Given request =
Repeat the items below word for word, from their first line through the line containing "will tap(429, 436).", including both.

Data for this task =
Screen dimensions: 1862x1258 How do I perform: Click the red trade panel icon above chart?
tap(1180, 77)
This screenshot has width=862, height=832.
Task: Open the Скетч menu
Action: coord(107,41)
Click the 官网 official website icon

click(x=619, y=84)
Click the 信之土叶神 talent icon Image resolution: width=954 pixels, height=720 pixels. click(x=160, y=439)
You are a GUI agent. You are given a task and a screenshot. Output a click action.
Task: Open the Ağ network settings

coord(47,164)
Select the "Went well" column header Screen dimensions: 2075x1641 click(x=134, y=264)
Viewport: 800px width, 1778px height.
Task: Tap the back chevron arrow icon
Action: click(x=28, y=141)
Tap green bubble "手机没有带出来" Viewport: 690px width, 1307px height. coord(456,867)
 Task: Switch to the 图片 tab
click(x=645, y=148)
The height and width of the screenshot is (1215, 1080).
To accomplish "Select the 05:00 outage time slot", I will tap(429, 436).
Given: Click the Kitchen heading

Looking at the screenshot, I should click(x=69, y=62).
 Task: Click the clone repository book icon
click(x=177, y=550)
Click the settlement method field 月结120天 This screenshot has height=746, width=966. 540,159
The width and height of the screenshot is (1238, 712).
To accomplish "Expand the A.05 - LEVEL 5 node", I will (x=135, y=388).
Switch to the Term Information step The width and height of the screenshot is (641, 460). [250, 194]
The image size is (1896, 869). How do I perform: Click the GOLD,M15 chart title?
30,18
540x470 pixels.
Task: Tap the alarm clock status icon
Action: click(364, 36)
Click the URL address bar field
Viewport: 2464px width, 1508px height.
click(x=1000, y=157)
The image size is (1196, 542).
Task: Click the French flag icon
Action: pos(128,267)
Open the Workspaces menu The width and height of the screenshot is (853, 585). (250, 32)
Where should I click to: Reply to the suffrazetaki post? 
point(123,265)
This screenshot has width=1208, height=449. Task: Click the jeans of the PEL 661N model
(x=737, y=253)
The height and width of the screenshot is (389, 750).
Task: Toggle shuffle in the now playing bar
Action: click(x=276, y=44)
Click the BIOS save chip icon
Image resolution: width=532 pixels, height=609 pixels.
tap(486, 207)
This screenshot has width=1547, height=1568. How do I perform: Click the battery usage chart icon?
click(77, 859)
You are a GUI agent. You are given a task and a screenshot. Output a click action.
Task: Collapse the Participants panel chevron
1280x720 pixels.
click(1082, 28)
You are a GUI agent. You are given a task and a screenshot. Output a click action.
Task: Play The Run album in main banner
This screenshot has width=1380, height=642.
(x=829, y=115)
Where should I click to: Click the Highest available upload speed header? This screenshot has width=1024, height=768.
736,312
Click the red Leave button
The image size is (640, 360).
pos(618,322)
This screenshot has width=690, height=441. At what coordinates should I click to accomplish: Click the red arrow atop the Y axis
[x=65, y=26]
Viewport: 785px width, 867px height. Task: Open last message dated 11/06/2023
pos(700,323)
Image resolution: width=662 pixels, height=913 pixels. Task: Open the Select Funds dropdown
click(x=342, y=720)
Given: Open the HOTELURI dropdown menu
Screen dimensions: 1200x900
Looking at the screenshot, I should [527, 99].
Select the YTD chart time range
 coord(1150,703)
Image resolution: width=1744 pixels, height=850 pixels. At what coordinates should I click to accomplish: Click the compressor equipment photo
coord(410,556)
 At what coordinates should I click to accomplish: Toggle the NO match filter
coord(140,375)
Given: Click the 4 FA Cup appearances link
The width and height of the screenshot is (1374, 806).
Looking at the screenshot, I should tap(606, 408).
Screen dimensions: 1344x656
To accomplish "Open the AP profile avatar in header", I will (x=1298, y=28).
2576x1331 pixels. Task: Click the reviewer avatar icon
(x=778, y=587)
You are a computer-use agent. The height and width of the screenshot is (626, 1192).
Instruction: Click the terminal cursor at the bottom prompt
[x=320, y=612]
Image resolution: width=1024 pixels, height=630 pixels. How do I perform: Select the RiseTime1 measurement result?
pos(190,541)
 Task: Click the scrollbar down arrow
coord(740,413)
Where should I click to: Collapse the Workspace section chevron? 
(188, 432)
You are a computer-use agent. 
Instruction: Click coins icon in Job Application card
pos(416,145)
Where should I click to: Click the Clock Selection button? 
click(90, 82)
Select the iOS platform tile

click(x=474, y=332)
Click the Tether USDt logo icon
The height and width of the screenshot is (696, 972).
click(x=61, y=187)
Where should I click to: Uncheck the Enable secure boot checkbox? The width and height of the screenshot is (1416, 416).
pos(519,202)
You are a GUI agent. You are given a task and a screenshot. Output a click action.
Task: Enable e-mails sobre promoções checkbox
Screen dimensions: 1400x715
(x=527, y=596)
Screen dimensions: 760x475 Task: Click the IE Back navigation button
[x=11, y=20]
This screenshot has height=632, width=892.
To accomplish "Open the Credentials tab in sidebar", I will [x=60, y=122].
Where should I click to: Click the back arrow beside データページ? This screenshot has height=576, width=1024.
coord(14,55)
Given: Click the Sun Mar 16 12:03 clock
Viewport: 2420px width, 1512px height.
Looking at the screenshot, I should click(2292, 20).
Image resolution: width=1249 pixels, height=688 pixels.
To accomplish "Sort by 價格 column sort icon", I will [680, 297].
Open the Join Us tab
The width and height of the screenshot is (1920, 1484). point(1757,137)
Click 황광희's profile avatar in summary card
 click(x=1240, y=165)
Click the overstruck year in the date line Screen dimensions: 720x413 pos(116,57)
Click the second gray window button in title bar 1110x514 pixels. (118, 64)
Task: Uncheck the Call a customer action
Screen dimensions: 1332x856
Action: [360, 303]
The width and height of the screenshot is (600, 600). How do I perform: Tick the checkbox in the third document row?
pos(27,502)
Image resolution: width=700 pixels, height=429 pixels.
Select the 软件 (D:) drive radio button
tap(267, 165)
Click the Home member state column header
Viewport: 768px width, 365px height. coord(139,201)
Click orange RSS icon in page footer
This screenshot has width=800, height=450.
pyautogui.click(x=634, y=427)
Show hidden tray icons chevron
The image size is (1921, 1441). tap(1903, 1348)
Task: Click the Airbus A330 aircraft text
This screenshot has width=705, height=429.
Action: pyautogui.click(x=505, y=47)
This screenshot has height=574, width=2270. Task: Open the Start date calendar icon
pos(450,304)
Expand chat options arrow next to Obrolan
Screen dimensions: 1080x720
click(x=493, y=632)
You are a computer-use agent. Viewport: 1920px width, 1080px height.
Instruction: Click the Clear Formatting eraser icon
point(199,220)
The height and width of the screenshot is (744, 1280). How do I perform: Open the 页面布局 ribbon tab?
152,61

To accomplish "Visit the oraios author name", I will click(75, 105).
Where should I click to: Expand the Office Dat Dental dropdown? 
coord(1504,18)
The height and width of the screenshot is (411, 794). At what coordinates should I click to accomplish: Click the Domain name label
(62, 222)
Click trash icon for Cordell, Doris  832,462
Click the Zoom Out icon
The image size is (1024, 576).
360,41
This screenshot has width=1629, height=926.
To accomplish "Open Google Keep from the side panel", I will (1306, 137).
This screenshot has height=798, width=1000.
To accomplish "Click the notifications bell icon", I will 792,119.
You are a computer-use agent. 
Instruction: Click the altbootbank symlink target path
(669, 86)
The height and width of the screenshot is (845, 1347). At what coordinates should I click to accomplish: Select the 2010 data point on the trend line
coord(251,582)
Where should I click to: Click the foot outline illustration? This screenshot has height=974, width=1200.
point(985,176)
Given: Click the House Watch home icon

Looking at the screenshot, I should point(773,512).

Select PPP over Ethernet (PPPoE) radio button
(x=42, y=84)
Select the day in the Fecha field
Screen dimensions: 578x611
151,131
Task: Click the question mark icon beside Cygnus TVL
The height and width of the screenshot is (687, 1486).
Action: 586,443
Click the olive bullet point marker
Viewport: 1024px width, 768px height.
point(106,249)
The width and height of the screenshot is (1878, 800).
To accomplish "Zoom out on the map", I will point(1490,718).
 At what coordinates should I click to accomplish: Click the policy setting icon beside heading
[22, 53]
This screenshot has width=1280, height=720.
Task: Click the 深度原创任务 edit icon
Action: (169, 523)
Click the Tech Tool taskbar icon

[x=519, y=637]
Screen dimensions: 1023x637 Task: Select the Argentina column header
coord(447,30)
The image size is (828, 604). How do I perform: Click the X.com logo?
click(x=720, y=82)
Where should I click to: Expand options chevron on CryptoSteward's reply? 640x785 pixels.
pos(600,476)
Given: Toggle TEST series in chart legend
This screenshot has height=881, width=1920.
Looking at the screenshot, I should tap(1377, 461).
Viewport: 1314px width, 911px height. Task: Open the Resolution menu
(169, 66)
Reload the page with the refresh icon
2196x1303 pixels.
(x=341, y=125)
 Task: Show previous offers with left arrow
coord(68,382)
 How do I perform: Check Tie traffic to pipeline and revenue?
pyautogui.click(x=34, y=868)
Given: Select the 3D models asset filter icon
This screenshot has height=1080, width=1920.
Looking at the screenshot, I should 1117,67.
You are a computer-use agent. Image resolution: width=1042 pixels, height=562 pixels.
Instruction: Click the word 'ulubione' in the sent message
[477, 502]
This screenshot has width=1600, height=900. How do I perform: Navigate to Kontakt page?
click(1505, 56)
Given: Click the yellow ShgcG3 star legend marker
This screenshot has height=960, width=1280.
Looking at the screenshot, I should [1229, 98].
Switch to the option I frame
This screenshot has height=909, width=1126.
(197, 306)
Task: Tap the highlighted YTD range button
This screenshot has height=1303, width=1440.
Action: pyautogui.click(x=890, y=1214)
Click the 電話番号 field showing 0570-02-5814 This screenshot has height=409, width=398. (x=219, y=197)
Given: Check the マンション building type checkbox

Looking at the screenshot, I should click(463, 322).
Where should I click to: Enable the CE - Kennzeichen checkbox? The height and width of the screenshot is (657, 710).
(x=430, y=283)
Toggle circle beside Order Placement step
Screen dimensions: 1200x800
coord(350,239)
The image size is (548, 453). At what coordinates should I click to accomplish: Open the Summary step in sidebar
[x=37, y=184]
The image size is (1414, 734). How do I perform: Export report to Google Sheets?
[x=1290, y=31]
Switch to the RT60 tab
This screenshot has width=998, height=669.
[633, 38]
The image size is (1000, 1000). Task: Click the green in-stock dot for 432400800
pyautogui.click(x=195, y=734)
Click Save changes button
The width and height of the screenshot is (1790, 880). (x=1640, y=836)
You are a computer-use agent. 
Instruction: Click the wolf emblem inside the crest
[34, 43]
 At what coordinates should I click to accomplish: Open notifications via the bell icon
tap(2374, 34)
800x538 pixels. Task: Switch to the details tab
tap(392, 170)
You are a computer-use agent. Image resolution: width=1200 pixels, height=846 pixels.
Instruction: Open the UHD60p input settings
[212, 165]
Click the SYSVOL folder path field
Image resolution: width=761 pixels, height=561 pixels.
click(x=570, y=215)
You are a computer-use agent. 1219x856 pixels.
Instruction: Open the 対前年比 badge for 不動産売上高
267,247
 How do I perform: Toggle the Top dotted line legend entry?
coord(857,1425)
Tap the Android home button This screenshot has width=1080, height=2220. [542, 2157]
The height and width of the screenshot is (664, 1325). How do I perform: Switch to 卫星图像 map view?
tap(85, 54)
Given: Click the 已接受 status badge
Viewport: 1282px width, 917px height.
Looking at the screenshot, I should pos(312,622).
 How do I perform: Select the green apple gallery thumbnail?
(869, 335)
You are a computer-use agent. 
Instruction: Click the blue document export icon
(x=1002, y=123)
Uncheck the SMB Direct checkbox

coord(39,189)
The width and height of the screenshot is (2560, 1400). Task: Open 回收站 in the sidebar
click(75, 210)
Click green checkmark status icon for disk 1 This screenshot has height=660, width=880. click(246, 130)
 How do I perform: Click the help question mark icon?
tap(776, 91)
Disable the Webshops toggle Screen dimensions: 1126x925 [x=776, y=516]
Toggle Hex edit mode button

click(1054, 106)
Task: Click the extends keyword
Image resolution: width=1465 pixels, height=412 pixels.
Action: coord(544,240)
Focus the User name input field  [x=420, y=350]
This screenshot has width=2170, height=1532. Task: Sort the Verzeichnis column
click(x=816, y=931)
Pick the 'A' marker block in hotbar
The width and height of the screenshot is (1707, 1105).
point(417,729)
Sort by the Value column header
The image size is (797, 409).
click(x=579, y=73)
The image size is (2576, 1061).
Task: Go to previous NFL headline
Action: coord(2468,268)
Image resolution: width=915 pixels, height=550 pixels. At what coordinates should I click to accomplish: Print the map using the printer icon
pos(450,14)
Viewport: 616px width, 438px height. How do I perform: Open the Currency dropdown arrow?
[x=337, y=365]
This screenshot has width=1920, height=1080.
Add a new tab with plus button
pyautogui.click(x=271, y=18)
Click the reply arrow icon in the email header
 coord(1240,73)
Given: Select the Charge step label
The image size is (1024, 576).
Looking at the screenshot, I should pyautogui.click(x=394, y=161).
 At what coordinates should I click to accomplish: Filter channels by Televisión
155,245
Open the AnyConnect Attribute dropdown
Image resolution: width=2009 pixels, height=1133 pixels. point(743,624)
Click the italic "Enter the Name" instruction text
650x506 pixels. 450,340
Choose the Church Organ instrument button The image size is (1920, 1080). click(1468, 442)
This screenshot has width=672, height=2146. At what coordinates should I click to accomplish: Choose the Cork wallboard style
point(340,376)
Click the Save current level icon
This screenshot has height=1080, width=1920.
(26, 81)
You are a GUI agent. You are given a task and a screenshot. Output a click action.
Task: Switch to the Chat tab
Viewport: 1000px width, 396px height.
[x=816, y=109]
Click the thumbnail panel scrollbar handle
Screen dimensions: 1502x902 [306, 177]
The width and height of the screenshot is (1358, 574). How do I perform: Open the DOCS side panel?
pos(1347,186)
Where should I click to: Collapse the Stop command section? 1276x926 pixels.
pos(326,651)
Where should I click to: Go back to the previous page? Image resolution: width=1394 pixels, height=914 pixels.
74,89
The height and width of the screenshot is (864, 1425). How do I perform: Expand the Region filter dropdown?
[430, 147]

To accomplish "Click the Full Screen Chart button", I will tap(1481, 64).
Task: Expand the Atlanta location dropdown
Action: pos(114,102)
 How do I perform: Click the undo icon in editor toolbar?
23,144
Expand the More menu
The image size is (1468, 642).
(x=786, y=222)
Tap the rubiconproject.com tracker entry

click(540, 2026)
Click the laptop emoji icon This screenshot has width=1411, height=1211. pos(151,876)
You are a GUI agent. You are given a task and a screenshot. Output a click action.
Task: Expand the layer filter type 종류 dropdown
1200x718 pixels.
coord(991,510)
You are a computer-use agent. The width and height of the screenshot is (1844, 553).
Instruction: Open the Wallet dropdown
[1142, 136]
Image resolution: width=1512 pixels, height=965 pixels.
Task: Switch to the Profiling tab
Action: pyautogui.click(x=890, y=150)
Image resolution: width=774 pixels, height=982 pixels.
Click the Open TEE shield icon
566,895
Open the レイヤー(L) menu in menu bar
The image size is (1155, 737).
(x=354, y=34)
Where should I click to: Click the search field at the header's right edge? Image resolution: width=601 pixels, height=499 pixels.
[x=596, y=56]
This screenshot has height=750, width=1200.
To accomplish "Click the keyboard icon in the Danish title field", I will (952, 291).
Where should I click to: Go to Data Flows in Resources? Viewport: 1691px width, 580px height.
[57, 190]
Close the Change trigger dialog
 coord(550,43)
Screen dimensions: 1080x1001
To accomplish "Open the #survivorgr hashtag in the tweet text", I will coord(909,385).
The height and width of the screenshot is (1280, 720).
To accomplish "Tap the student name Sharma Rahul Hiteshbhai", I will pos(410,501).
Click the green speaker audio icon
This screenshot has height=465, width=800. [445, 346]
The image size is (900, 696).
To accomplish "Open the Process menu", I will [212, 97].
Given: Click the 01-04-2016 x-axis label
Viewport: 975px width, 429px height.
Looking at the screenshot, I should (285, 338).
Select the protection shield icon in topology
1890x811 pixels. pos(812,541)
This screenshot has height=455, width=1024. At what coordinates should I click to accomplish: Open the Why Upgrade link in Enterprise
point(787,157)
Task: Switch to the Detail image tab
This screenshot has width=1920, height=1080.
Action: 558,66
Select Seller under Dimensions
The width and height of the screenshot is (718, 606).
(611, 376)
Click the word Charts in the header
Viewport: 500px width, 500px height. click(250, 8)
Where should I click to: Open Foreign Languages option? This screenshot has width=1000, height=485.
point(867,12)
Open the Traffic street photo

Answer in full =
Screen dimensions: 1862x1258 How do I perform: Click the red trade panel icon above chart?
tap(1180, 77)
This screenshot has width=862, height=832.
Task: Open the Скетч menu
Action: coord(107,41)
Click the 官网 official website icon

click(x=619, y=84)
Click the 信之土叶神 talent icon Image resolution: width=954 pixels, height=720 pixels. click(x=160, y=439)
You are a GUI agent. You are given a task and a screenshot. Output a click action.
Task: Open the Ağ network settings

coord(47,164)
Select the "Went well" column header Screen dimensions: 2075x1641 click(x=134, y=264)
Viewport: 800px width, 1778px height.
Task: Tap the back chevron arrow icon
Action: click(x=28, y=141)
Tap green bubble "手机没有带出来" Viewport: 690px width, 1307px height. coord(456,867)
 Task: Switch to the 图片 tab
click(x=645, y=148)
The height and width of the screenshot is (1215, 1080).
To accomplish "Select the 05:00 outage time slot", I will tap(429, 436).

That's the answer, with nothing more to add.